The Super Carry was also exported to Africa from April 2016, powered by the 1.2-liter petrol engine. In the Philippines, the truck was introduced in October 2016 and only powered with the same 793 cc diesel engine as for the Indian version. It is available with more variety of bodywork such as flat-bed truck, utility van, cargo van or prepared to be fitted with jeepney bodywork. After the all-new model Carry arrived in the Philippines in 2019, the Super Carry continued to be sold alongside it until it was discontinued few months later.

In April 2023, the 1.2 L petrol/CNG engine was replaced by the more modern dual VVT K12N Dualjet engine.

=== Suzuki Every Plus/Carry 1.3 ===

The Every Plus, was an enlarged seven-seat MPV version of the Every. Introduced in June 1999. The name was changed in May 2001 to Every Landy, accompanied by a facelift introducing a large chromed grille.

=== Suzuki Carry (2019) ===

Newer version of international Carry has been produced in Indonesia by Suzuki Indomobil Motor since 2019. Replacing the Carry Futura series as well as the Mega Carry, it uses the 1.5 L (1,462 cc) K15B-C engine, producing 71 kW. It was launched at the 27th Indonesia International Motor Show on 25 April 2019 and is exported to nearly 100 countries. It was also launched in Thailand on 16 August 2019 and in the Philippines on 26 September 2019.

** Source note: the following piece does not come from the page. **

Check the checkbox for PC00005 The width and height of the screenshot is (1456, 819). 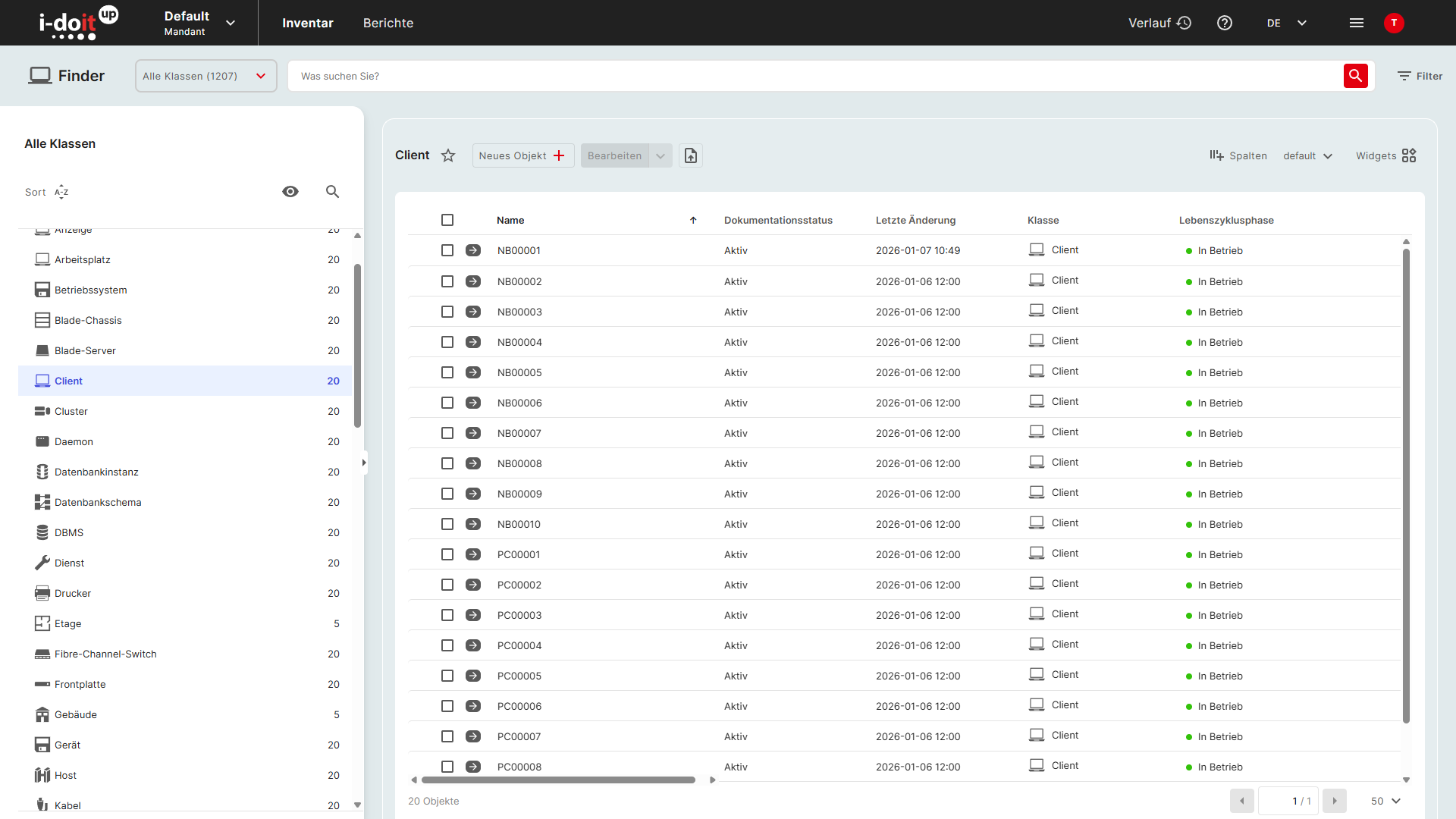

The top-trim version was unveiled called Luxury on 5 March 2021 at the 2020 Gaikindo Indonesia International Commercial Vehicle Expo. Features body coloured, chrome grille, and chrome wheel cover. A blind van version was added in later 2020.

The Carry received a minor facelift on 21 January 2021 and only available for Indonesian market. Feature a redesigned front bumper.

The Carry was launched in the Middle East in February 2024.

2019 Suzuki Carry Flat Deck (Indonesia)
2021 Suzuki Carry Utility Van (pre-facelift, Philippines)
2021 Suzuki Carry Flat Deck (facelift, Indonesia)
2021 Suzuki Carry minibus used as share taxis under the Jak Lingko program (facelift, Indonesia)
Interior
K15B-C engine

==Nameplate use with other vehicles==

===Suzuki Mega Carry===

The pickup truck version of the Suzuki APV was sold as the Suzuki Carry in export markets, Suzuki Mega Carry in Indonesia and Pakistan, and also as Super Carry Pro in Vietnam. It was sold in export markets from 2005, in Indonesia from 2011, and was discontinued in February 2019.